Abstracts

Fundamental work cost of quantum processes

Presenting Author: Philippe Faist, California Institute of Technology
Contributing Author(s): Renato Renner

Information-theoretic approaches provide a promising avenue for extending the laws of thermodynamics to the nano scale. Here, we provide a general fundamental lower limit, valid for systems with an arbitrary Hamiltonian and in contact with any thermodynamic bath, on the work cost for the implementation of any logical process. This limit is given by a new information measure---the coherent relative entropy---which measures information relative to the Gibbs weight of each microstate. The coherent relative entropy enjoys properties expected from an information measure, and in the limit of many independent copies (i.i.d. limit), we obtain the difference of the quantum relative entropies. The generality of our framework ensures not only that our results hold in the context of other thermodynamic frameworks such as thermal operations, but also in any information-theoretic resource theory where a given operator is to be preserved by free operations.

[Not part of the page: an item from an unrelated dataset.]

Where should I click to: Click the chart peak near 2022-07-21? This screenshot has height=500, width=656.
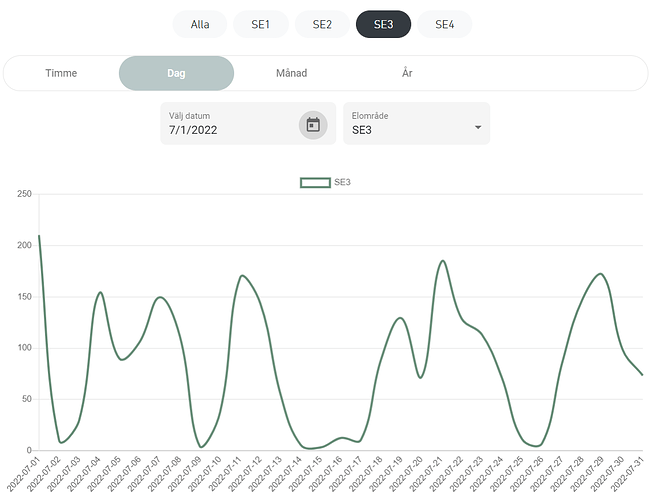click(442, 261)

We also derive a new upper bound on the amount of work which can be extracted in a state transition, instead of requiring a specific process to be implemented. From our microscopic thermodynamic model, we recover the macroscopic second law as emergent. Our approach furthermore may be consistently applied at any level of knowledge, for instance, from either the microscopic or macroscopic observer's point of view, clarifying the role of the observer in thermodynamics and allowing to systematically analyze Maxwell-demon-like examples.